Hidayatullah.com– Politisi asal Sulawesi Selatan, Abdul Aziz Qahhar Mudzakkar, menekankan pentingnya kepemimpinan berbasis tauhid, saat menyampaikan khutbah Idul Adha 1440H di lapangan Masjid Ummul Quraa, Kalimulya, Depok, Jawa Barat, Ahad (11/08/2019).
Aziz mengajak umat Islam khususnya para pemimpin agar mengambil pelajaran dari kepemimpinan sang Nabiyullah tersebut.
Aziz mengatakan, salah satu pelajaran dari kisah Nabi Ibrahim Alaihissalam dan putranya, Nabi Ismail Alaihissalam , serta kenabian Muhammad Shallallahu ‘Alaihi Wasallam, adalah kepemimpinan.

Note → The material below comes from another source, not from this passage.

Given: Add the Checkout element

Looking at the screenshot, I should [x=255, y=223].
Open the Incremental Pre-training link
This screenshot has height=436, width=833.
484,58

Aziz menjelaskan bahwa Nabi Ibrahim merupakan suri tauladan dalam kepemimpinan, dimana Ibrahim telah lulus secara sempurna melewati berbagai ujian yang diberikan Allah. Ibrahim lulus dengan nilai-nilai tauhid yang dipegangnya. Di samping itu, semua Nabi dan Rasul setelah Nabi Ibrahim adalah keturunan Nabi Ibrahim.
“Maka Ibrahim Alaihissalam dikukuhkan oleh Allah Subhanahu Wata’ala sebagai pemimpin terhadap seluruh umat manusia,” ujarnya.
Di antara pelajaran dari kisah perjalanan hidup Nabi Ibrahim, secara khusus Aziz menekankan mengenai kepemimpinan Nubuwwah atau kepemimpinan berbasis wahyu/tauhid.
“Pertama, bahwa para pemimpin seharusnya adalah orang-orang yang telah teruji dalam berbagai perjuangan menegakkan nilai-nilai kebenaran,” ujarnya di depan beratus-ratus jamaah Idul Adha.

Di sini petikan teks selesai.